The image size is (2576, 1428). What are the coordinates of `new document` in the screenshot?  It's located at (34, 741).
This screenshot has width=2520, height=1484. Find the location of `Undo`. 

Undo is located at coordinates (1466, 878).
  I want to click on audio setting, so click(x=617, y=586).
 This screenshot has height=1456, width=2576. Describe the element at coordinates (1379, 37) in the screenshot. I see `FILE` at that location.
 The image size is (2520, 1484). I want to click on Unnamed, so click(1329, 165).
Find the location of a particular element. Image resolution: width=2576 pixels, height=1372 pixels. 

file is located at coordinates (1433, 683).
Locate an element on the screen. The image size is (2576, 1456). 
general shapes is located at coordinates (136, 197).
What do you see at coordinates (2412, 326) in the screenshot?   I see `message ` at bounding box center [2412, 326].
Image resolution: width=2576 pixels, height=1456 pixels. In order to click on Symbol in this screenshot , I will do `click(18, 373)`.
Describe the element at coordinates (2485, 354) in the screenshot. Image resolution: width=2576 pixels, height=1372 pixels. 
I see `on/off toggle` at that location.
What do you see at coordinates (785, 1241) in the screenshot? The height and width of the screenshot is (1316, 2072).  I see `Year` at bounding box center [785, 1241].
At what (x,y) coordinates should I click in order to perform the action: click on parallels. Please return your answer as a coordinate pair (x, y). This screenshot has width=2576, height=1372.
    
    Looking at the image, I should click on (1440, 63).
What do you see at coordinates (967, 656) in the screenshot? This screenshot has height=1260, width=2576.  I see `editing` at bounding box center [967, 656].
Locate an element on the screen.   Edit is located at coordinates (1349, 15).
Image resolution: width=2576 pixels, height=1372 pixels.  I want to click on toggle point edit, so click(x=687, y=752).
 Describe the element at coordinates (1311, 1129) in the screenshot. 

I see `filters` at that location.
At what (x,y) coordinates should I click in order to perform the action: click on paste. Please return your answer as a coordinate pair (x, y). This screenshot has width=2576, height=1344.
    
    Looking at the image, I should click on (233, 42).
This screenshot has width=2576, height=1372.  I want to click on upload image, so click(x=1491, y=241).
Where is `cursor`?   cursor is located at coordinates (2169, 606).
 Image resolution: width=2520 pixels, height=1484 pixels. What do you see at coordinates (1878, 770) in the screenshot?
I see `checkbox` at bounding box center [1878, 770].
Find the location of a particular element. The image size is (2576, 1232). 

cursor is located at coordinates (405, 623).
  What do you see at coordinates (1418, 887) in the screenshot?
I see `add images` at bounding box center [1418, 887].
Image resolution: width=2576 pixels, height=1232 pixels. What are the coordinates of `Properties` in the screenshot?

What needs to be done: Give the whole listing above as a JSON array of strings, with one string for each line and blank lines left out.

Solution:
[
  "The image size is (2576, 1428). What are the coordinates of `new document` in the screenshot?  It's located at (34, 741).",
  "This screenshot has width=2520, height=1484. Find the location of `Undo`. ",
  "Undo is located at coordinates (1466, 878).",
  "  I want to click on audio setting, so click(x=617, y=586).",
  " This screenshot has height=1456, width=2576. Describe the element at coordinates (1379, 37) in the screenshot. I see `FILE` at that location.",
  " The image size is (2520, 1484). I want to click on Unnamed, so click(1329, 165).",
  "Find the location of a particular element. Image resolution: width=2576 pixels, height=1372 pixels. ",
  "file is located at coordinates (1433, 683).",
  "Locate an element on the screen. The image size is (2576, 1456). ",
  "general shapes is located at coordinates (136, 197).",
  "What do you see at coordinates (2412, 326) in the screenshot?   I see `message ` at bounding box center [2412, 326].",
  "Image resolution: width=2576 pixels, height=1456 pixels. In order to click on Symbol in this screenshot , I will do `click(18, 373)`.",
  "Describe the element at coordinates (2485, 354) in the screenshot. Image resolution: width=2576 pixels, height=1372 pixels. ",
  "I see `on/off toggle` at that location.",
  "What do you see at coordinates (785, 1241) in the screenshot? The height and width of the screenshot is (1316, 2072).  I see `Year` at bounding box center [785, 1241].",
  "At what (x,y) coordinates should I click in order to perform the action: click on parallels. Please return your answer as a coordinate pair (x, y). This screenshot has width=2576, height=1372.",
  "    Looking at the image, I should click on (1440, 63).",
  "What do you see at coordinates (967, 656) in the screenshot? This screenshot has height=1260, width=2576.  I see `editing` at bounding box center [967, 656].",
  "Locate an element on the screen.   Edit is located at coordinates (1349, 15).",
  "Image resolution: width=2576 pixels, height=1372 pixels.  I want to click on toggle point edit, so click(x=687, y=752).",
  " Describe the element at coordinates (1311, 1129) in the screenshot. ",
  "I see `filters` at that location.",
  "At what (x,y) coordinates should I click in order to perform the action: click on paste. Please return your answer as a coordinate pair (x, y). This screenshot has width=2576, height=1344.",
  "    Looking at the image, I should click on (233, 42).",
  "This screenshot has width=2576, height=1372.  I want to click on upload image, so click(x=1491, y=241).",
  "Where is `cursor`?   cursor is located at coordinates (2169, 606).",
  " Image resolution: width=2520 pixels, height=1484 pixels. What do you see at coordinates (1878, 770) in the screenshot?",
  "I see `checkbox` at bounding box center [1878, 770].",
  "Find the location of a particular element. The image size is (2576, 1232). ",
  "cursor is located at coordinates (405, 623).",
  "  What do you see at coordinates (1418, 887) in the screenshot?",
  "I see `add images` at bounding box center [1418, 887].",
  "Image resolution: width=2576 pixels, height=1232 pixels. What are the coordinates of `Properties` in the screenshot?"
]